Theoretical computer science can be fun. But it can also be really annoying!
Around the time most schools were starting the 2014-15 school year I saw a post on Reddit in either a math or CS group from someone asking for how to solve a particular theoretical CS problem. The poster didn't say where the problem was from or why they needed a solution, but others quickly figured out it was from someone trying to cheat on the first homework set from COMS 331 (Theory of Computing) at Iowa State University.
No one helped and the poster deleted their post. I thought it was an interesting problem and gave it a try, expecting it to be a short but interesting diversion.
I didn't expect it to take too long because although I was not a CS major (I was a math major) I did take all of the undergraduate theoretical courses at my school and I got decent grades in them. That had been ~35 years earlier so I had forgotten a lot but the problem was from the first COMS 331 homework set so shouldn't require anything past the first week or so of that class, which should all be fairly basic stuff I would still remember.
I spent a couple days on it and got absolutely nowhere. Several times since then I've remembered it, thought about it for a few hours or a day and have continued to completely fail.
If anyone is curious, here is the problem:
Define a 2-coloring of {0, 1}∗ to be a function χ : {0, 1}∗ → {red, blue}. (For example, if χ(1101) = red, we say that 1101 is red in the coloring χ.)
Prove: For every 2-coloring χ of {0, 1}∗ and every (infinite) binary sequence s ∈ {0, 1}∞, there is a sequence
w₀,w₁,w₂,···
of strings wₙ ∈ {0, 1}∗ such that
(i) s = w₀w₁w₂ ···, and
(ii) w₁, w₂, w₃, · · · are all the same color. (The string w₀ may or may not be this color.)
Let us say that an index i is bad, if every finite subsequence of s starting at i is red (i.e. for every j ≥ i we have χ(s_i ... s_j) = red). Two cases:
Case 1: there are infinitely many bad indices. Here we go to the first bad index then the second, and so on. The colour of w₀ does not matter, and since subsequent words start at a bad index, they will all be red.

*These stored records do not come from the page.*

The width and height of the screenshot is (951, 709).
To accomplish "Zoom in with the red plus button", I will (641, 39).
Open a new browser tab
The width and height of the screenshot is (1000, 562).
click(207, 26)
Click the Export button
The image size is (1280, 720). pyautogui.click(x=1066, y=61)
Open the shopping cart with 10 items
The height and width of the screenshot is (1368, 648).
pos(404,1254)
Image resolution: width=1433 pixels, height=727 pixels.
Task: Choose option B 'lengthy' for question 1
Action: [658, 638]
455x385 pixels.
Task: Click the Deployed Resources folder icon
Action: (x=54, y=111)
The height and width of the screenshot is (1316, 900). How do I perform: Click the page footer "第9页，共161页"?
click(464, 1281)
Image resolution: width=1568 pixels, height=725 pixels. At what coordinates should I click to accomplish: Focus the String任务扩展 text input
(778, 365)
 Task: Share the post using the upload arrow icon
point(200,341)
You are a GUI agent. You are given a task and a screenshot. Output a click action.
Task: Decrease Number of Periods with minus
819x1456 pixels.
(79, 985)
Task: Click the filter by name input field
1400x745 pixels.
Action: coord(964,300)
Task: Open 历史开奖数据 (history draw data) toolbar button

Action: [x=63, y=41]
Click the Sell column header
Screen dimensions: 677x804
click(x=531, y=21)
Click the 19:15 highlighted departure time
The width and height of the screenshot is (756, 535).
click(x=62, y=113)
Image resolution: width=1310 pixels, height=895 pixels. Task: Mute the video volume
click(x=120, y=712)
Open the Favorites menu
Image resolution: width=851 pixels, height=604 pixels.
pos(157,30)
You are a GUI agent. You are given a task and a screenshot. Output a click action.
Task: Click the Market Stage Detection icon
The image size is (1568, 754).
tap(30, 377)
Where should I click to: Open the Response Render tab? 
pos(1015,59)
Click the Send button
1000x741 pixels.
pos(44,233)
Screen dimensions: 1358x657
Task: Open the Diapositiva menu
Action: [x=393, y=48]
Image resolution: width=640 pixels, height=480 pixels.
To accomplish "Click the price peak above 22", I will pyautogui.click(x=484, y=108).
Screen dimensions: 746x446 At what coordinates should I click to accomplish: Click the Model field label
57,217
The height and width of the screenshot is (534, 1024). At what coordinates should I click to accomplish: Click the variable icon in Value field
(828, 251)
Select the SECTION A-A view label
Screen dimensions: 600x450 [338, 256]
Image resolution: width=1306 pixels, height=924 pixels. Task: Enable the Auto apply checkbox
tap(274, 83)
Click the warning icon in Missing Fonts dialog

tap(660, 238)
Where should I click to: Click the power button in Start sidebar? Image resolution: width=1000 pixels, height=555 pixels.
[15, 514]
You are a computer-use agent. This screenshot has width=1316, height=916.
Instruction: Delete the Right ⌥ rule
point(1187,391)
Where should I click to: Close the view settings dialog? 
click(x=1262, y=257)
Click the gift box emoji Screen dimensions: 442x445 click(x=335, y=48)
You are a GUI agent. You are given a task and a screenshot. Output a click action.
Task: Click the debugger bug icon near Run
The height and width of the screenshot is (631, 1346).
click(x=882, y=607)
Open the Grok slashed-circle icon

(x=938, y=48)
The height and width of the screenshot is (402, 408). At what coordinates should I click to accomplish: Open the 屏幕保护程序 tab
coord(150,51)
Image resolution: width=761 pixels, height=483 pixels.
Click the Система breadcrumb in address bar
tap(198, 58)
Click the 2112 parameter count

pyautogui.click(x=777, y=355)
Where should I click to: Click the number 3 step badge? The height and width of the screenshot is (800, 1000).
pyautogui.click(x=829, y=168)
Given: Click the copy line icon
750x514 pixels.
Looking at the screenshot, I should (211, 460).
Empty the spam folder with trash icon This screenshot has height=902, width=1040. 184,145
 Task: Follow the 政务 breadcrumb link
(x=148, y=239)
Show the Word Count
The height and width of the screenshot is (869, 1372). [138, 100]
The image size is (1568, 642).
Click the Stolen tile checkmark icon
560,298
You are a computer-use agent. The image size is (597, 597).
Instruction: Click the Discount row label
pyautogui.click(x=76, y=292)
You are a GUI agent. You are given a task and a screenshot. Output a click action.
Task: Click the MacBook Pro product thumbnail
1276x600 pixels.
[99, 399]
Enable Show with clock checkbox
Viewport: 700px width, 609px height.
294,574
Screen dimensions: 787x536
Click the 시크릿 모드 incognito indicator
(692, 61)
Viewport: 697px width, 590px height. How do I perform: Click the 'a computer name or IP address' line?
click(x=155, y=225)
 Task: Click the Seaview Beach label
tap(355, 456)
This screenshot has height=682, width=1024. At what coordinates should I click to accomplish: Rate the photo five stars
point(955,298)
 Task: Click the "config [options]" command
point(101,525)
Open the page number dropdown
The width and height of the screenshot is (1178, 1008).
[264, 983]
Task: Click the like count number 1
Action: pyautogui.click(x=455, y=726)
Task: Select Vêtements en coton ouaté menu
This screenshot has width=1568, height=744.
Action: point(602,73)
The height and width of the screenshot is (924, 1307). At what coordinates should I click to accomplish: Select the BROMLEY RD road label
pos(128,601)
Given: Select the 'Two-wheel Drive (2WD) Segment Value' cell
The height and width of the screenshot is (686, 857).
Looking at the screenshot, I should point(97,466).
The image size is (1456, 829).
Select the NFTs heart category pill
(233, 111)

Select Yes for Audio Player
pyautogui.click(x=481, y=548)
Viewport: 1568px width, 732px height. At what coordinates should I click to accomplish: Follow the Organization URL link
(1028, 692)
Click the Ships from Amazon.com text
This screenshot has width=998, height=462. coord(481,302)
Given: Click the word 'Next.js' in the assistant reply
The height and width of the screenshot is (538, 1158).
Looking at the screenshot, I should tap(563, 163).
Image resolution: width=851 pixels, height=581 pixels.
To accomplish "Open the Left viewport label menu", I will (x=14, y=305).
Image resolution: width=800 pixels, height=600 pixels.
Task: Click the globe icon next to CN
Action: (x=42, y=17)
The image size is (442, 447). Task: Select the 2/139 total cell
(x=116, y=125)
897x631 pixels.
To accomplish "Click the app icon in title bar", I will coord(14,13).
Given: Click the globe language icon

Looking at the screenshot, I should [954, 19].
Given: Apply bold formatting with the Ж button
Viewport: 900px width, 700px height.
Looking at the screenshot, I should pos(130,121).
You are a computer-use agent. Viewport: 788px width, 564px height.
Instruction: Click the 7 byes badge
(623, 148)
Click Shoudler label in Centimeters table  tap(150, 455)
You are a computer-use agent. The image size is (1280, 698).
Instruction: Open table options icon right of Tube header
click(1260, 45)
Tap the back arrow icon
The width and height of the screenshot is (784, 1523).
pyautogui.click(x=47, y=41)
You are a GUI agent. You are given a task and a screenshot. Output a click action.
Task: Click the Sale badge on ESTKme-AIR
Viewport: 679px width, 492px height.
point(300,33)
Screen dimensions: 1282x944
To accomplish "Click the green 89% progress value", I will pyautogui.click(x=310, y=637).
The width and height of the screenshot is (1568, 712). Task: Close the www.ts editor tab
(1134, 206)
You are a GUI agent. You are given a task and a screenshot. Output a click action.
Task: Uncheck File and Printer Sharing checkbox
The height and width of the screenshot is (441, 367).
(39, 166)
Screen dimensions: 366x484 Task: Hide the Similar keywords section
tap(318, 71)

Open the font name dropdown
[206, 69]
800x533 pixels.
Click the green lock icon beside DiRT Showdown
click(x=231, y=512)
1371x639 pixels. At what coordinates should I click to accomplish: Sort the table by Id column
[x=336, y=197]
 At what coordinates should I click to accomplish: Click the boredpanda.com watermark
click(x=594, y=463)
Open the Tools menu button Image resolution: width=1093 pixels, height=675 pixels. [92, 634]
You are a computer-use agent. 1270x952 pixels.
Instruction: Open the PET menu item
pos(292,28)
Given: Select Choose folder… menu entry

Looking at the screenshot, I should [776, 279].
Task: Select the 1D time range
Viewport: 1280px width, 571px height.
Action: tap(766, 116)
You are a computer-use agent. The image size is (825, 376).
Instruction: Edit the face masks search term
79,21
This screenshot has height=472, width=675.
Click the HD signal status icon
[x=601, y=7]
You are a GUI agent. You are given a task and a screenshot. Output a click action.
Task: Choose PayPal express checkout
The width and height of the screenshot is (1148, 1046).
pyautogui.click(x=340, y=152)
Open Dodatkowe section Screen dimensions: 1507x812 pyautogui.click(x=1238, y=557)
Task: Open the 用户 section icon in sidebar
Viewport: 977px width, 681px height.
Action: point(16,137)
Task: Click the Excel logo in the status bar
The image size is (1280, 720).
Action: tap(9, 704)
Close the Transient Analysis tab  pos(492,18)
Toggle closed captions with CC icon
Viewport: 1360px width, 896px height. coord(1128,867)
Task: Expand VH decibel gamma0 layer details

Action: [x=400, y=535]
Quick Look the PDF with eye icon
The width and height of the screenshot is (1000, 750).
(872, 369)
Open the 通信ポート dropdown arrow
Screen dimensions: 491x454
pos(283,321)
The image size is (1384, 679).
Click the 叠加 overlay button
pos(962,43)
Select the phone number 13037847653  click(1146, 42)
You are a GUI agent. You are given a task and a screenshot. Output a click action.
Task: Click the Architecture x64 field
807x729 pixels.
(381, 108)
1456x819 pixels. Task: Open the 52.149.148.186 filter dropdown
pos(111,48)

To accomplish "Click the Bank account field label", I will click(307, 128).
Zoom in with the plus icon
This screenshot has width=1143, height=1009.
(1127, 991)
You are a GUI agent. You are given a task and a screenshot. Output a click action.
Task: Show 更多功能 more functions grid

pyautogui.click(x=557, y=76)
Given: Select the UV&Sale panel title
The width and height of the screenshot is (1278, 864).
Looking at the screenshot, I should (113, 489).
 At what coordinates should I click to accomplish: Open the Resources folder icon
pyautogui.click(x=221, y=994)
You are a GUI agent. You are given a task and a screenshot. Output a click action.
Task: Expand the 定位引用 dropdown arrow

Case 2: there are finitely many bad indices. Then there is some k which is larger than all bad indices. We start by going to k (again, the colour of w₀ does not matter). Since k is not bad, there must be some blue word starting at k. We take that one and move to a larger index. Again, that index is not bad. We repeat this process to find our sequence.
Nice proof, similar to the one I posted just now but simpler -- you realised that we only need one special category ("bad" rather than "hard-red" + "hard-blue"). Gonna leave mine up though :)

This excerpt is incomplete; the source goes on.